The Serious Fraud Office’s investigation into Airbus’s UK subsidiary GPT Special Project management is one of the most politically symbolic investigations on its books. GPT is alleged to have made suspicious payments to offshore companies acting as subcontractors on a government to government contract between the UK Ministry of Defence and Saudi Arabia’s National Guard.
The similarities with the BAE/Al Yamamah investigation which was dropped in 2006 following political intervention are striking. The dropping of that investigation caused international outrage and seriously undermined the fight against corruption. The question of whether the SFO can successfully prosecute GPT is a question of whether the UK has finally put the BAE/Al Yamamah scandal truly behind it.

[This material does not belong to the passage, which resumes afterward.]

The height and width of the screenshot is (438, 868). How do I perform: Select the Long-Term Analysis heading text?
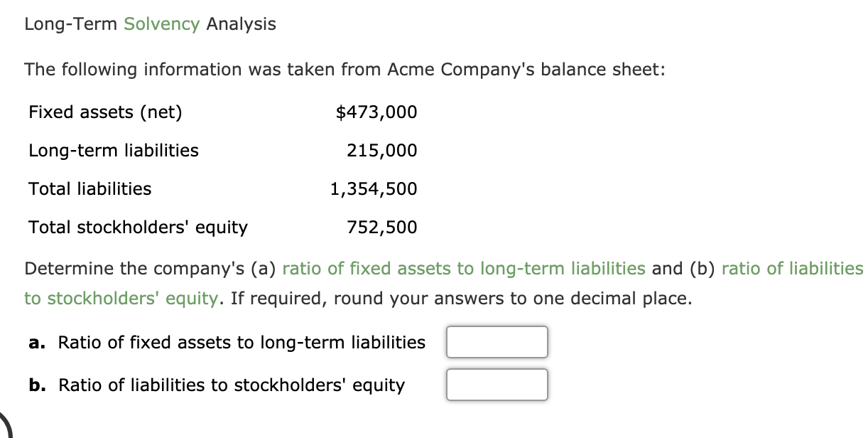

Today, Corruption Watch is releasing a report looking at the detailed allegations involving GPT and the role of the UK’s Ministry of Defence. Corruption Watch is urging the government to ensure that there is no political interference in the investigation and prosecution of GPT, and is calling for a full public review of the role of the MOD in overseeing the project on which the alleged wrongdoing occurred.

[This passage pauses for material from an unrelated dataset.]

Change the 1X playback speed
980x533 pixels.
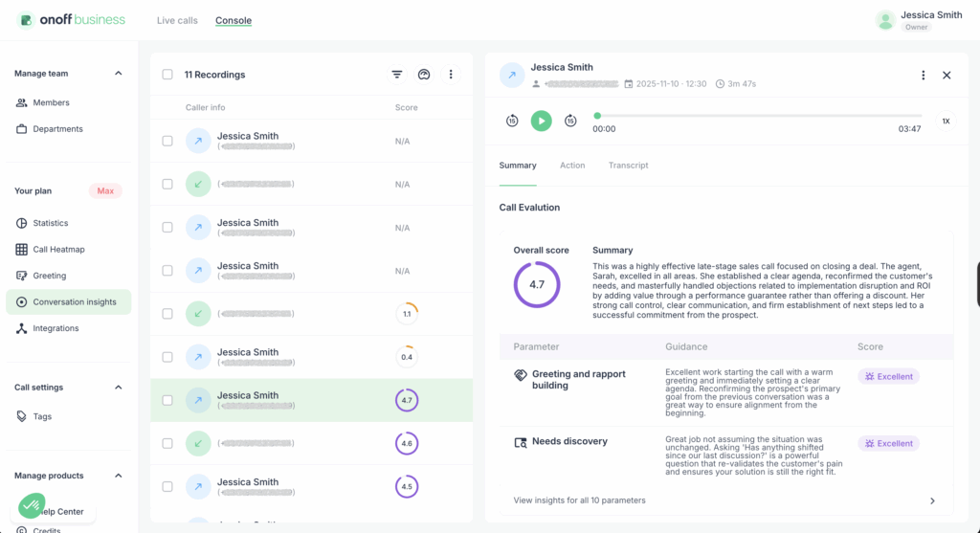[946, 121]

Corruption Watch also wrote to the UK’s Attorney General with Transparency International UK to urge him to make a statement to Parliament that the UK will fully respect Article 5 of the OECD Anti-Bribery Convention when taking key decisions about the GPT case and all future cases. Article 5 prohibits signatories to the Convention from taking into account national economic interest and damage to foreign relations when investigating and prosecuting bribery. The UK has yet to make Article 5 fully binding domestically.
The stakes could not be higher. Just as the UK heads into the turbulent waters of Brexit, it cannot afford to be seen to be rowing back on and undermining key international anti-corruption treaties. The GPT case must not become a re-run of the BAE/Al Yamamah scandal.